→ WRITTEN PROBLEM
How would you render this sentence from the adjuster passage below in Spanish: "The outer periphery of the tubular wall portion 42 is sized to be received in the adjuster guide bore 12 (see FIG. 1) in a generally closely fitting relationship."

→ READING TEXT
----------------

Referring now to FIGS. 2 and 3, adjuster 10 is shown wherein the body, indicated generally at 40, is shown as formed integrally with an outer tubular wall portion 42 having a transverse web 44 extending generally radially inwardly from the inner periphery of the outer tubular wall portion at a location intermediate the ends thereof. The web 44 has formed therewith a tubular hub portion 46 formed about the inner periphery of the web 44 with the hub 46 extending axially from the web in a downward direction with respect to FIGS. 2 and 3. A bore 48 is formed through hub 46. The hub 46 has the inner periphery of bore 48 extending in generally parallel relationship to the outer periphery of the tubular wall portion 42. The outer periphery of the tubular wall portion 42 is sized to be received in the adjuster guide bore 12 (see FIG. 1) in a generally closely fitting relationship. Cam face member 18 has a relatively thin disc-shaped configuration is joined about the outer periphery thereof with the upper end of the tubular body portion 42 in a suitable manner, as for example, laser fusion weldment. A fluid by-pass recess 43 is formed in the underface of member 18, the function of which will be hereinafter described.

----------------

→ DATA BLOCK
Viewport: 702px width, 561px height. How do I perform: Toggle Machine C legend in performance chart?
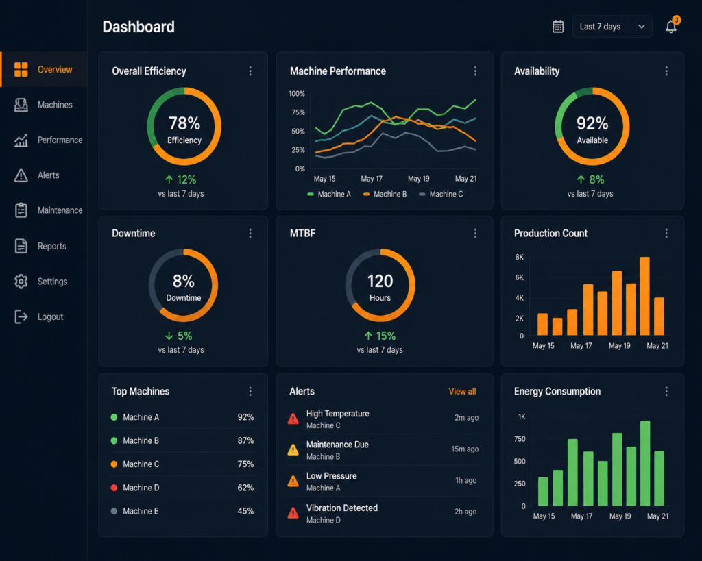pyautogui.click(x=441, y=194)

----------------

→ SOLUTION
La periferia exterior de la porción de pared tubular 42 está dimensionada para alojarse en el orificio guía 12 del ajustador (véase la FIG. 1) en una relación de ajuste generalmente estrecho.